• [Problem requirements]
Among the lines below, copy each one in which "will" appears.

╭─ Supplied records

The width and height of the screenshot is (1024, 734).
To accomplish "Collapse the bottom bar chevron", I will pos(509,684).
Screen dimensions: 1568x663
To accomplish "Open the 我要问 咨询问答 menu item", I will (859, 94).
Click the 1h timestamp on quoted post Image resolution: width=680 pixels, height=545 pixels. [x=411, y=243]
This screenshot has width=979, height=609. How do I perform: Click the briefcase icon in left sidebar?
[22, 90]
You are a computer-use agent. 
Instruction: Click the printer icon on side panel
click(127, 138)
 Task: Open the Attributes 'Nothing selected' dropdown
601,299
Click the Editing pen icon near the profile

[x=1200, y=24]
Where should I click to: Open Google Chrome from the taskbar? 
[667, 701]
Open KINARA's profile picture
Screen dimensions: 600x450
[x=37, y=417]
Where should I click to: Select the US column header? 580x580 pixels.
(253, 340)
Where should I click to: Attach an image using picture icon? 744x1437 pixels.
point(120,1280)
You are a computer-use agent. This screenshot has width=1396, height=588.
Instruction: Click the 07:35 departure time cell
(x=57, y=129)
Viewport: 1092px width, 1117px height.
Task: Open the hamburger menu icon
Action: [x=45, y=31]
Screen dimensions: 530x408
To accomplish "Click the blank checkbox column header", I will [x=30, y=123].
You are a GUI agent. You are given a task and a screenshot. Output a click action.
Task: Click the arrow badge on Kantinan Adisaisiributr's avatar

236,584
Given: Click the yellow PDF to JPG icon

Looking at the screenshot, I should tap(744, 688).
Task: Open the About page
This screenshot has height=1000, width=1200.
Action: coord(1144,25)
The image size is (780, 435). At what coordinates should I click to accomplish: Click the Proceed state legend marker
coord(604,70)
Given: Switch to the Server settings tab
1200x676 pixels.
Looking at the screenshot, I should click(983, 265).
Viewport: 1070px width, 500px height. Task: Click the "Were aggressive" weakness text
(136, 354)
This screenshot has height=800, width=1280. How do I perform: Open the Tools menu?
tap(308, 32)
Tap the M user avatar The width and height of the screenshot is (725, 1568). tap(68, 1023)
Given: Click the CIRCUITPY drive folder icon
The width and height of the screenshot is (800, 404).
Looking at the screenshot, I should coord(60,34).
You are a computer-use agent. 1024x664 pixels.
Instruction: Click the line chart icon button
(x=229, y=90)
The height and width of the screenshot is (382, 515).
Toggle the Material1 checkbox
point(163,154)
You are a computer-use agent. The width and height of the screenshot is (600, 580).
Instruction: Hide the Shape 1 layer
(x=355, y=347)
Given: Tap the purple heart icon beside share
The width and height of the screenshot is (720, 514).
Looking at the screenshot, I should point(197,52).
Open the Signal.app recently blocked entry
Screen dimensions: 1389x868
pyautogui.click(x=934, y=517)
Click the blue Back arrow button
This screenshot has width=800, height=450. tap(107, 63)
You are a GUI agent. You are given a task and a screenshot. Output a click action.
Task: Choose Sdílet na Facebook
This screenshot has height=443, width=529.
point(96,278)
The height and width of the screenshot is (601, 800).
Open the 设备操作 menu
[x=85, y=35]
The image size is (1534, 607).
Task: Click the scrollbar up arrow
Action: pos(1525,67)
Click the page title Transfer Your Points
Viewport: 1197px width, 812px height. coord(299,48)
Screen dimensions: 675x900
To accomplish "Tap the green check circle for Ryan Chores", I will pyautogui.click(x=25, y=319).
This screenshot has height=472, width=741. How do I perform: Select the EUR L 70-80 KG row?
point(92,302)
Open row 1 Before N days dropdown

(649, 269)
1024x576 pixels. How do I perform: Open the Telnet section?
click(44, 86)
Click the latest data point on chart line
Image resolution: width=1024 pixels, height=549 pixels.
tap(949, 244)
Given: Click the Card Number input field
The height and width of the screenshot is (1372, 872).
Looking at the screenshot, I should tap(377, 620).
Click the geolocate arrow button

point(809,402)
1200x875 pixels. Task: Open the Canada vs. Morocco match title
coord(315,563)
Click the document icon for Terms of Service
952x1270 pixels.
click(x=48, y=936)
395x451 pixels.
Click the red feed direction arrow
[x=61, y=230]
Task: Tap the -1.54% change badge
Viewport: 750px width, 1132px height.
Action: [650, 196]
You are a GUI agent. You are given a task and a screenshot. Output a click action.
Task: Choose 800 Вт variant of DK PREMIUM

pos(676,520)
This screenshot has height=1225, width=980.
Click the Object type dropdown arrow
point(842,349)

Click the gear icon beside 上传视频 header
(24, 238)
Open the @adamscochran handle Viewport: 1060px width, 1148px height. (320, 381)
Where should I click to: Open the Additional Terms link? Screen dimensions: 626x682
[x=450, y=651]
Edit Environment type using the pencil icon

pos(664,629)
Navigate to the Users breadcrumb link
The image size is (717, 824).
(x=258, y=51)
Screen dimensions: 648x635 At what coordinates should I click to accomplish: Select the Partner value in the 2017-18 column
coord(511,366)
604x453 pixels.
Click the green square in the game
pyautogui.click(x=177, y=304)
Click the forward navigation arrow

╰─

• [Answer for the task]
To accomplish "Collapse the bottom bar chevron", I will pos(509,684).
To accomplish "Open the 我要问 咨询问答 menu item", I will (859, 94).
To accomplish "Click the blank checkbox column header", I will [x=30, y=123].
To accomplish "Tap the green check circle for Ryan Chores", I will pyautogui.click(x=25, y=319).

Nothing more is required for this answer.